Precedent being set not far from us on open government

It isn’t our turf. It isn’t our market.
But the message is right on target for every level of government. This week, Clarksburg’s City Council will host a special meeting to begin determining its city manager’s fate.
This meeting comes on the heels of the city manager seeking some kind of voluntary leave or buyout after 14 years on his job.
His dissatisfaction apparently is a result of several new members being elected to the seven-member council in the city’s municipal election in June.
To the newly elected mayor’s credit, who is appointed by council’s members, he is seeking to not only put this matter to rest in a timely way, but also an open one.
The mayor has called for a public meeting Thursday to give the public a chance to discuss the city manager’s job performance.
Also on that meeting’s agenda is a resolution to suspend the city manager with pay for 30 days in anticipation of termination. If passed, a city clerk will serve as interim city manager.
Thirty days later, the council will itself debate the city manager’s status and then vote in open session to either retain him or release him from his contract.

**What the exercise asks**
Extract the passage of the open-government editorial starting with "His dissatisfaction apparently" and going on through "an open one.". Rely on the editorial above and nothing else.

**Input data**
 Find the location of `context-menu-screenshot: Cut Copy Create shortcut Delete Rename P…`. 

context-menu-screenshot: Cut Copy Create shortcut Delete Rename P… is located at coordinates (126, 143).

**Answer box**
His dissatisfaction apparently is a result of several new members being elected to the seven-member council in the city’s municipal election in June.
To the newly elected mayor’s credit, who is appointed by council’s members, he is seeking to not only put this matter to rest in a timely way, but also an open one.